Alternativa C — ❌ Incorreta
Condiciona a manutenção da competência ao encerramento da instrução processual. Esse era o entendimento da AP 937-QO, mas foi superado pela posição majoritária no HC 232.627, que não exige o término da instrução para manter a competência nos crimes funcionais.
Alternativa D — ❌ Incorreta
Sugere a remessa ao Superior Tribunal de Justiça (STJ). O STJ é competente para julgar, entre outros, Governadores e Desembargadores (CF, art. 105, I, "a"), mas não Deputados Estaduais, que são julgados pelo Tribunal de Justiça respectivo (CF, art. 96, III, c/c Constituição Estadual). A renúncia não altera o tribunal natural; apenas poderia, em tese, deslocar para o primeiro grau, o que, conforme o novo entendimento, não ocorre.

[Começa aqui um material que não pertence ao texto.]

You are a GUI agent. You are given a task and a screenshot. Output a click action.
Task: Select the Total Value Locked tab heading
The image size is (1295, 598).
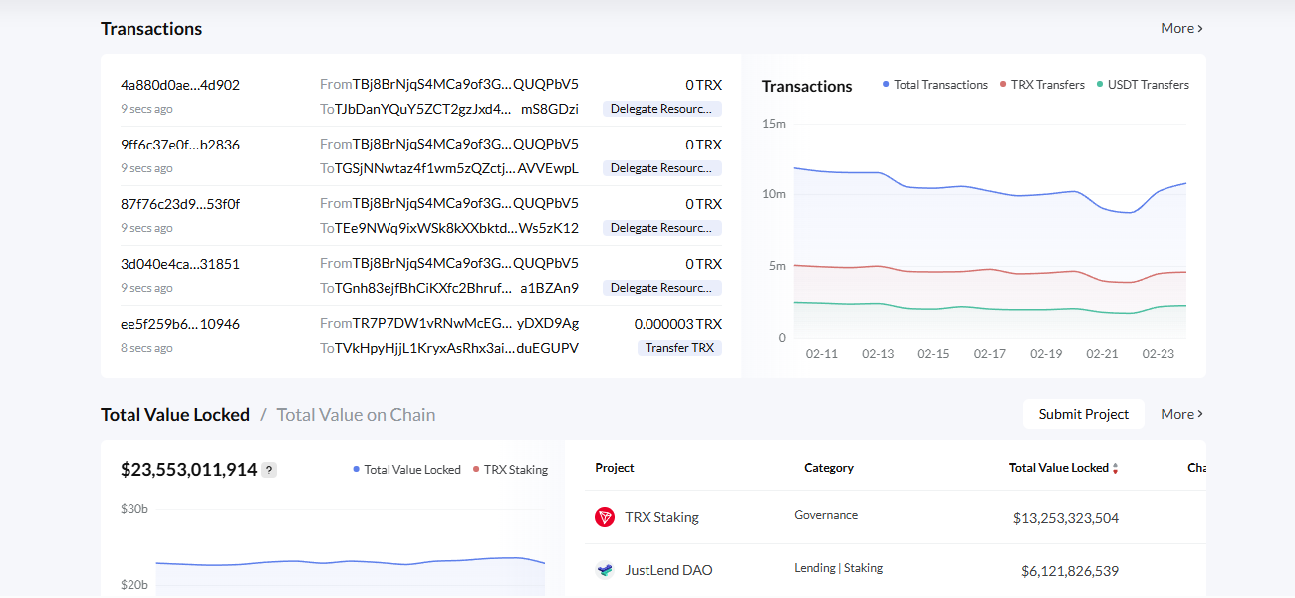(175, 415)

Alternativa E — ❌ Incorreta
Defende a anulação do processo desde o recebimento da denúncia. A eventual alteração de competência no curso do processo (como ocorria na sistemática anterior) não anula os atos praticados, com base na teoria do juízo aparente (tempus regit actum). Além disso, no entendimento atual, não há alteração de competência, pois o Tribunal de Justiça permanece competente.
NÃO CAIA NESSA!
A banca explora a diferença entre o entendimento anterior (AP 937) e o mais recente (HC 232.627). A alternativa C reflete a regra antiga (competência só se mantém se encerrada a instrução), enquanto a B corresponde à posição atual, que não exige esse marco. Cuidado para não confundir: a AP 937 ainda é válida quanto aos requisitos de crime funcional, mas o ponto relativo à cessação do cargo foi revisitado.